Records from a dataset
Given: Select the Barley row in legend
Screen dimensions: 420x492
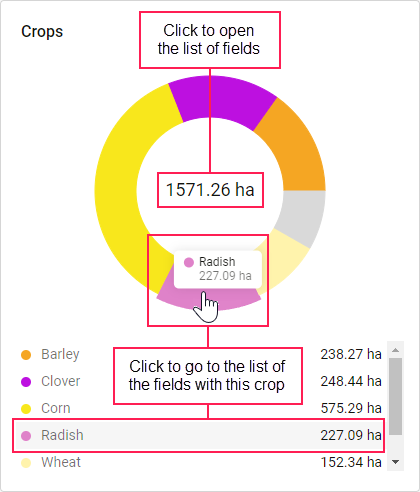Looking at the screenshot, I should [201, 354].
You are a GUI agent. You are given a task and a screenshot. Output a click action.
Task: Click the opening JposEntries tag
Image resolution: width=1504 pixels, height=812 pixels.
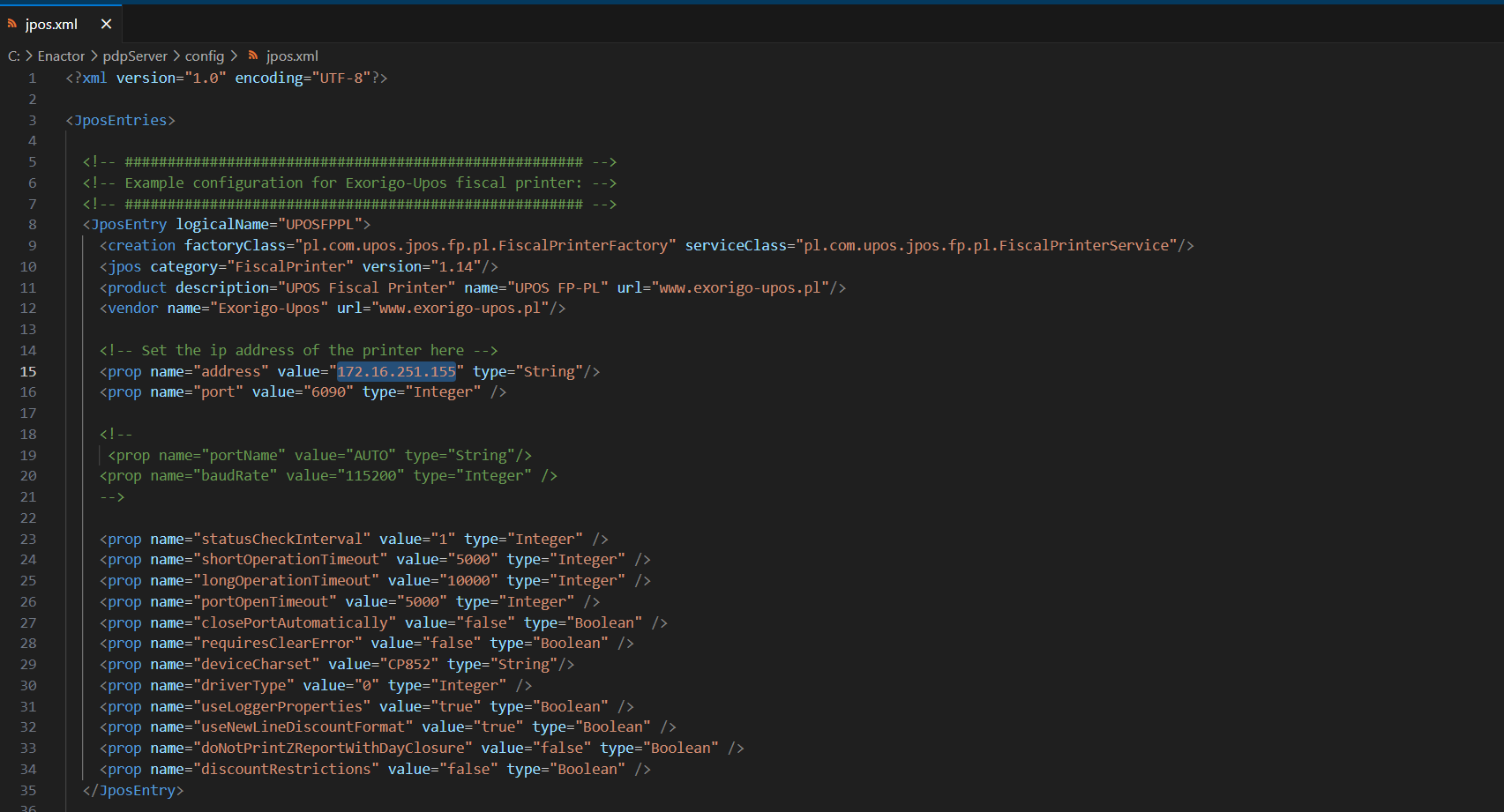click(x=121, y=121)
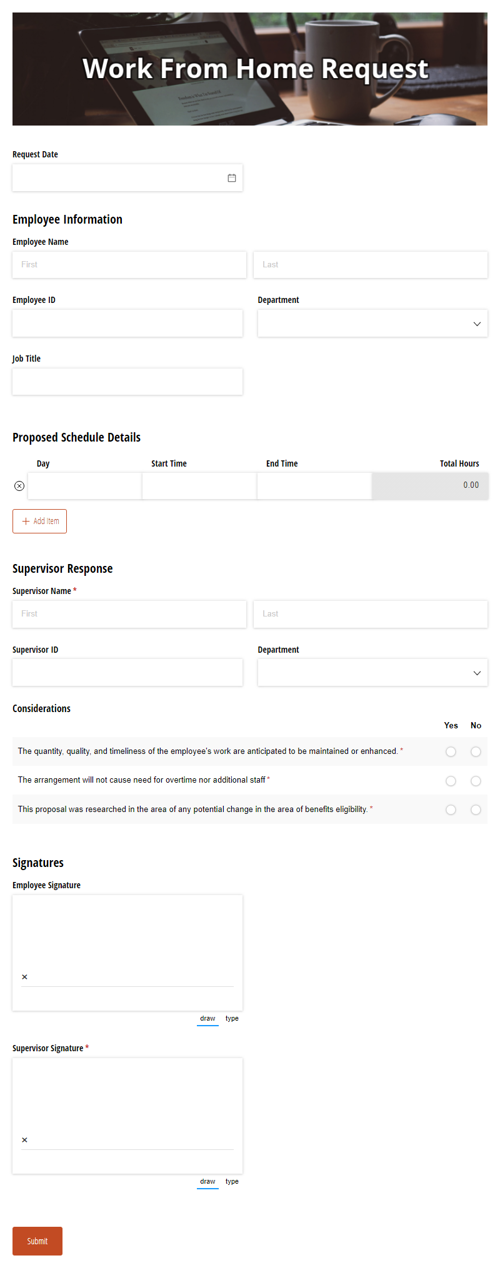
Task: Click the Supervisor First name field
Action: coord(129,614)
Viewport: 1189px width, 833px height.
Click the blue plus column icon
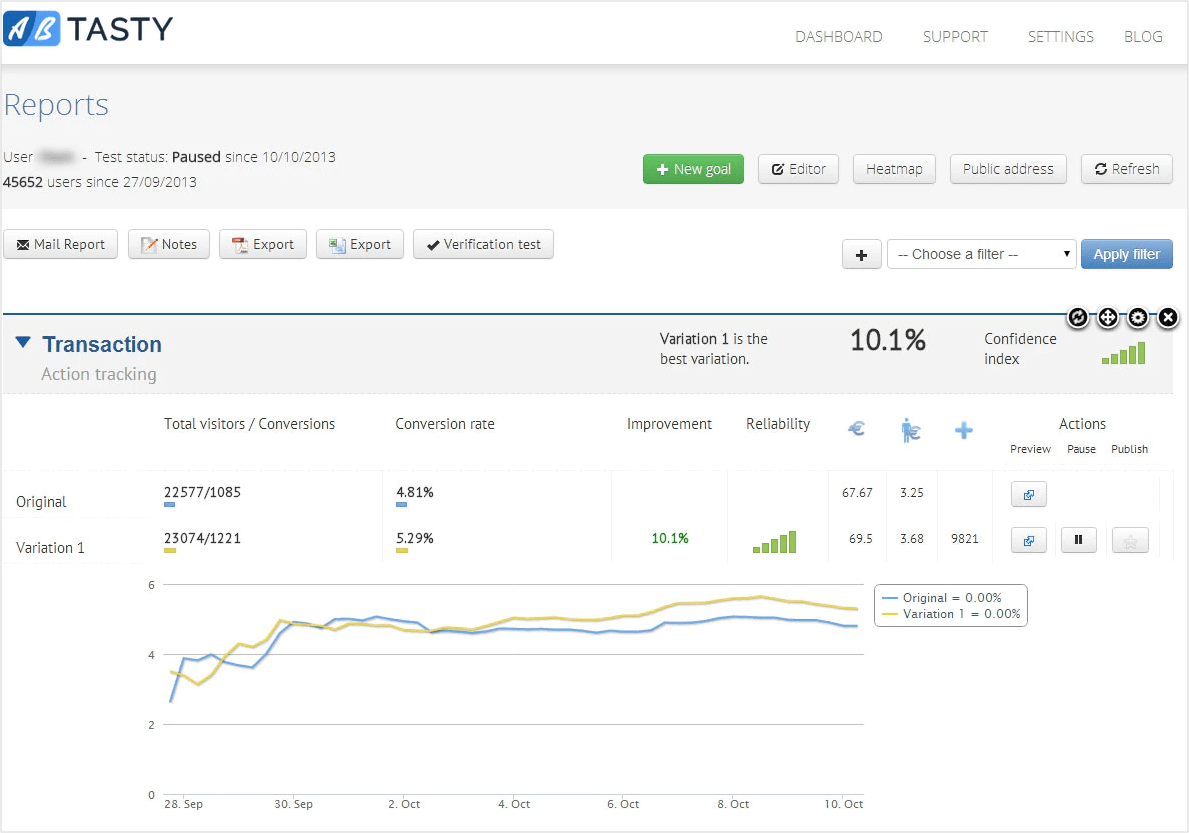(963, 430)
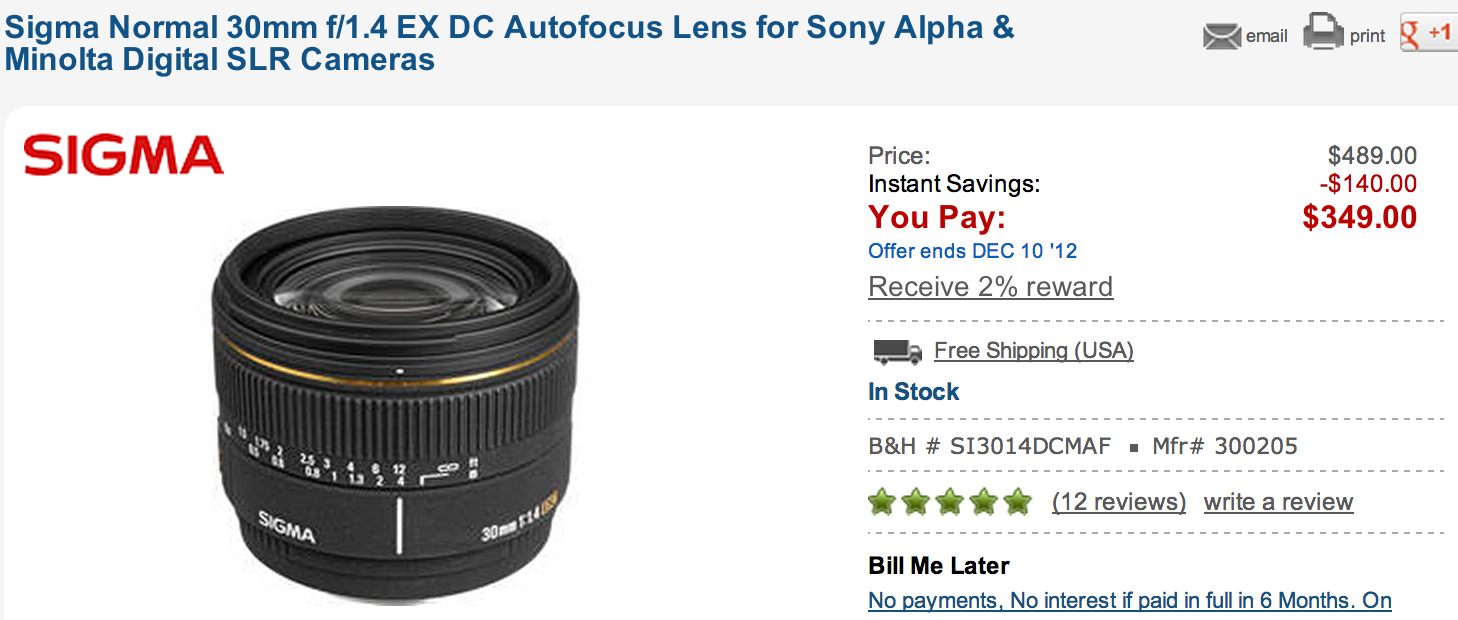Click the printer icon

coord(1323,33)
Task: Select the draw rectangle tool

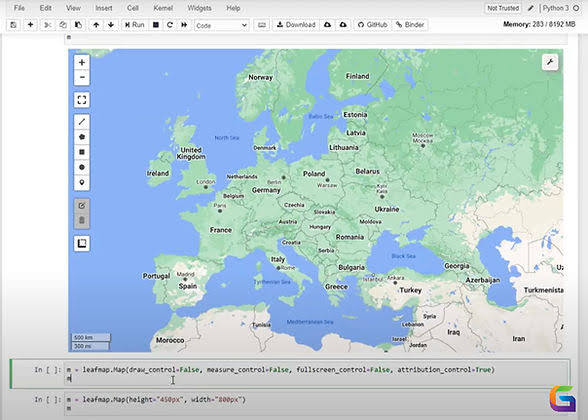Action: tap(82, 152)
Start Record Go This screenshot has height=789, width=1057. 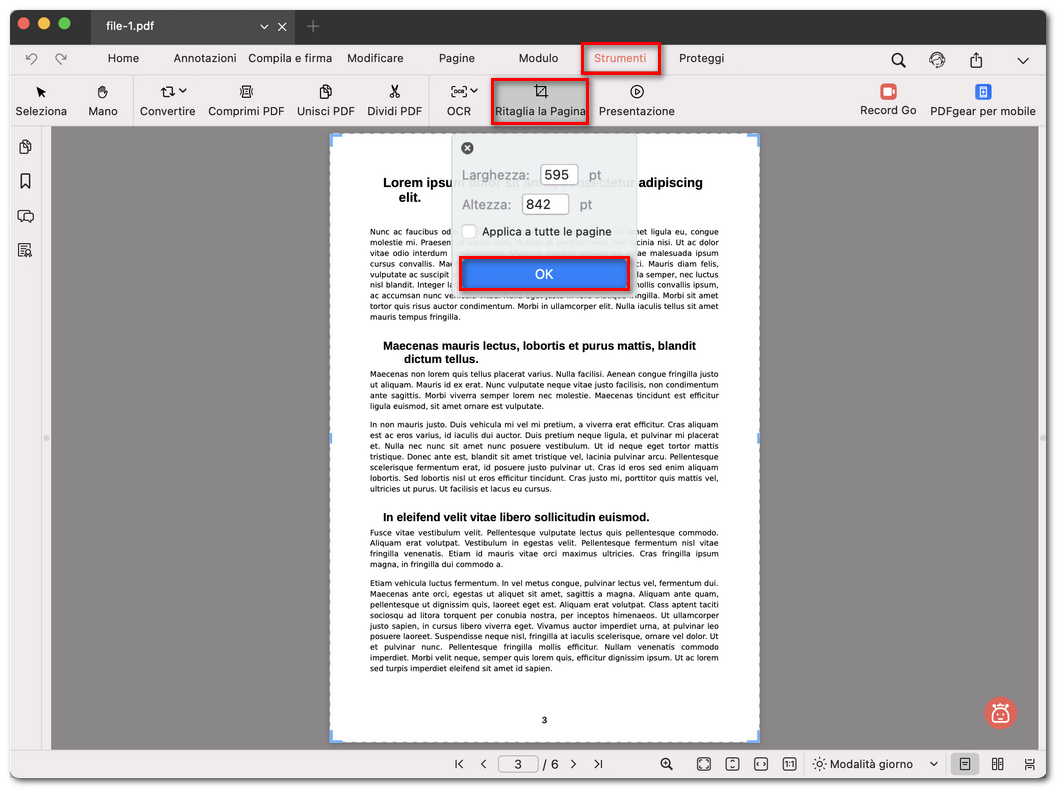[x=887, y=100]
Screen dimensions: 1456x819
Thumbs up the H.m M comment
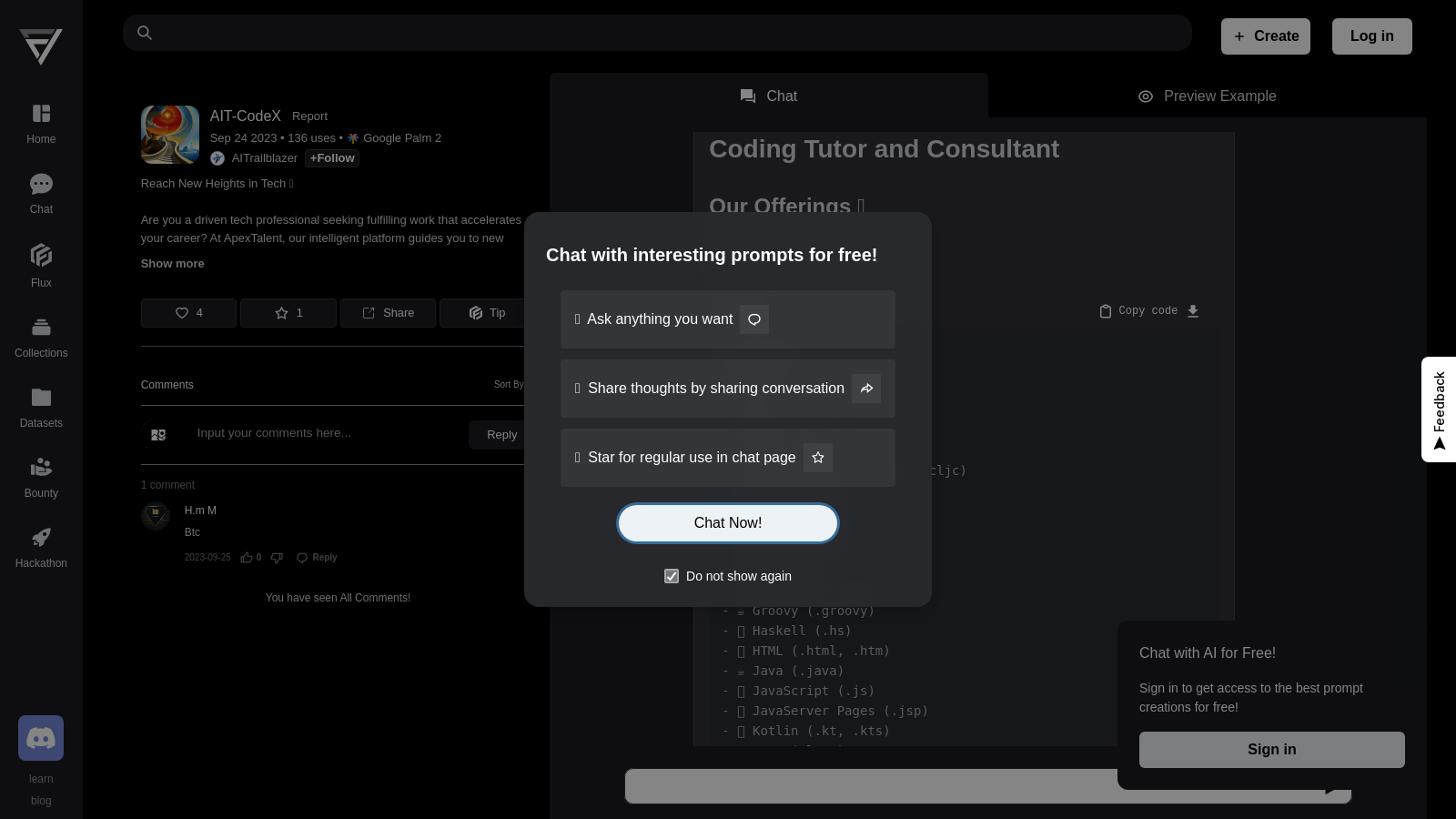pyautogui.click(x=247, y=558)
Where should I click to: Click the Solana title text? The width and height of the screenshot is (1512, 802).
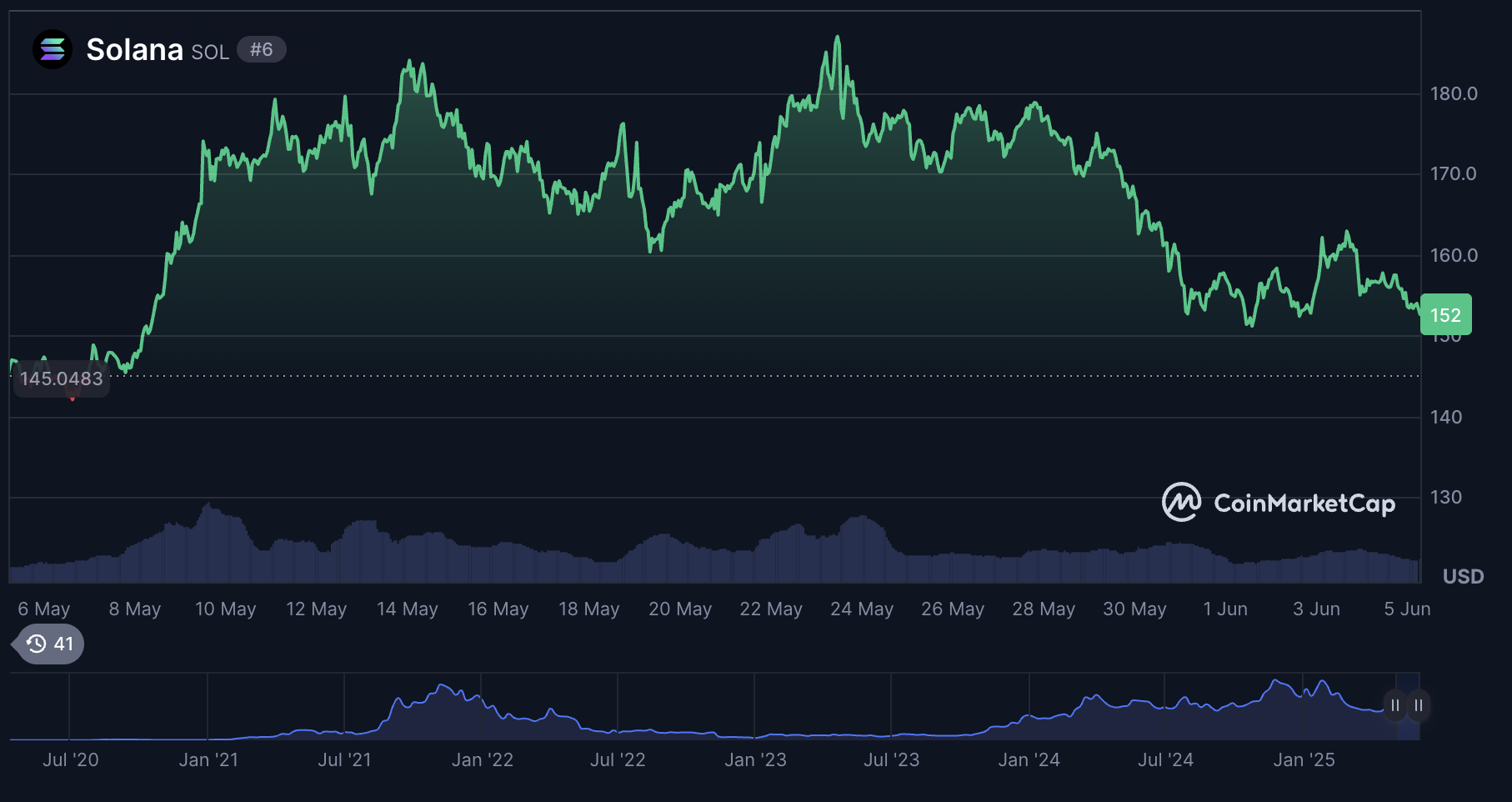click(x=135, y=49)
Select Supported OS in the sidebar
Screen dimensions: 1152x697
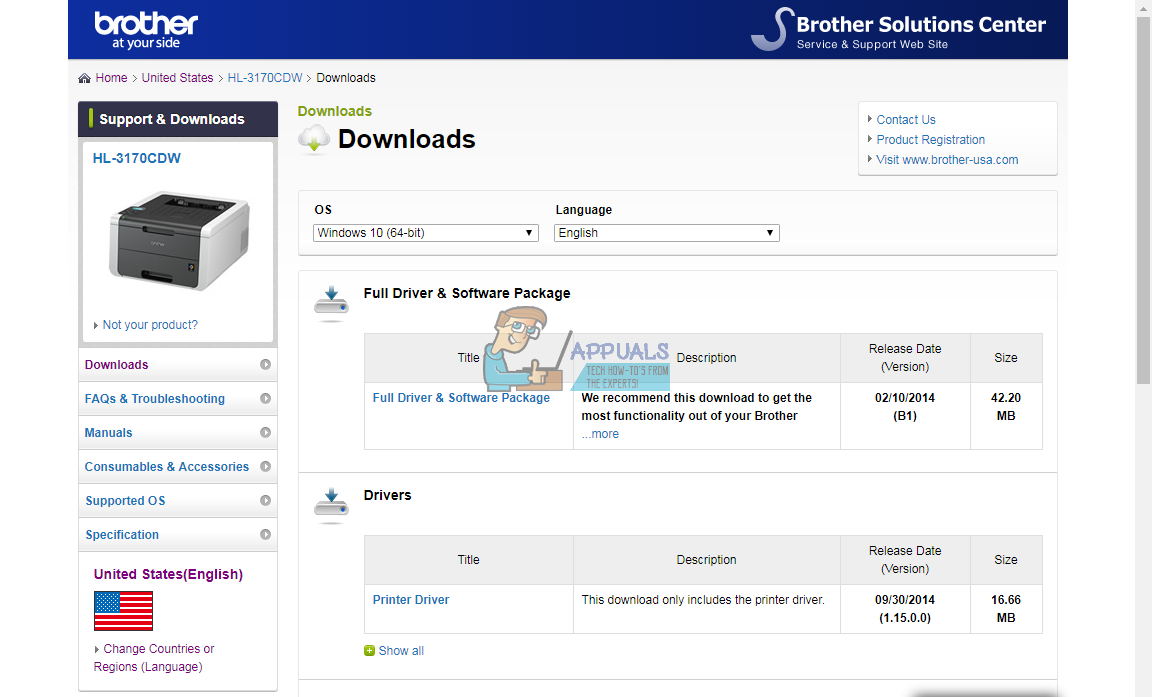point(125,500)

→ What this task involves: Copy out the stretch from the line containing "Select Supported OS in the sidebar" through the end of the items, requests included, scaling each coordinate in the answers by 2.2 and rounding to whole numbers with halves rounded up. Leave the pictures out.

→ Written answer:
Select Supported OS in the sidebar
Screen dimensions: 1152x697
point(275,1100)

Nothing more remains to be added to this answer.